In 1913 Gilbert invented a toy named Erector, which was and remains to this day a Meccano-style construction set inspired by New York’s railroad.
In 1918, with America heavily embroiled in World War One, the Council of National Defence were considering a ban on toy production, most likely to redirect manufacture to military ordinance which was an immensely costly process.
Gilbert successfully lobbied to have this repealed earning him the nickname “The Man who Saved Christmas”. 84 years later a movie by this name was made about him, starring Seinfeld’s Jason Alexander.
It’s interesting to imagine how the toy industry would have developed, had Gilbert not been around, but his company still had some significant impact to make.
In 1938 Gilbert acquired the rights to the American Flyer model railway and adopted the 3/16 scale.
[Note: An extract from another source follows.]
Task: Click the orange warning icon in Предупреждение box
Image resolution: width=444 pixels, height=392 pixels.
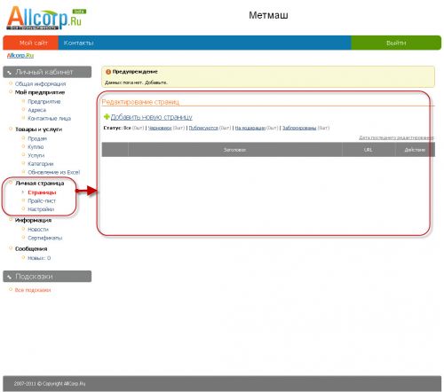Action: (108, 72)
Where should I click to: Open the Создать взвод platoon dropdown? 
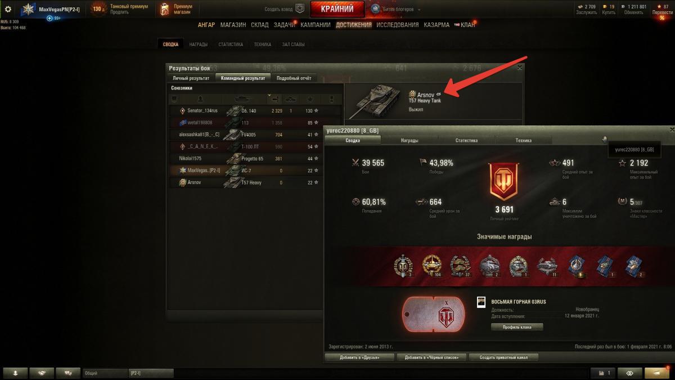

Gilbert’s focus was on detail, and making the trains seem more like miniature models than toys. Alfred’s interest remained clearly in the real and the scientific.
Alfred co-founded and became the first president of the Toy Manufacturers of America and introduced benefits for his employees. He also opened the Gilbert Hall of Science in New York City, which not only promoted invention and the discipline of science to children, but also sold his products.
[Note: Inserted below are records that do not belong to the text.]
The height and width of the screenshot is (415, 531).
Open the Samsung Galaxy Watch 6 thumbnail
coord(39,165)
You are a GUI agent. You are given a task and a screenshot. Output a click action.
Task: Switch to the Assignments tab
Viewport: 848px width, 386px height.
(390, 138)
Possibly, most bizarrely of all, in 1950 Gilbert released the U-238 Atomic Energy Laboratory. This retailed at the modern day equivalent of $460 and contained an electroscope, a Wilson-cloud chamber, a Geiger counter and uranium.
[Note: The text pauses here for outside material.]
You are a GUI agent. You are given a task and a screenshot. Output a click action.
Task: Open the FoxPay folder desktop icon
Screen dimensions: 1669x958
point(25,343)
In 1954 at the age of 70, Alfred turned the company over to his son. He died seven years later and the family sold their shares to Jack Wrather. The next six years, from 1961 until 1967 was the key development period in the Gilbert Company’s impact on action figures.
In an unusual move for the day they acquired the license to produce toys based on the James Bond films.
There was a James Bond slot racing set, a gadget-filled Aston Martin toy very similar to the well-known Corgi classic, a line of three-inch non-poseable figurines followed by two 12-inch G.I. Joe sized figures, billed as action figures, rather than dolls.
One of the figures was Bond himself, who came with a Thunderball style diver’s outfit. The other was Oddjob, who came in a karate “gi”.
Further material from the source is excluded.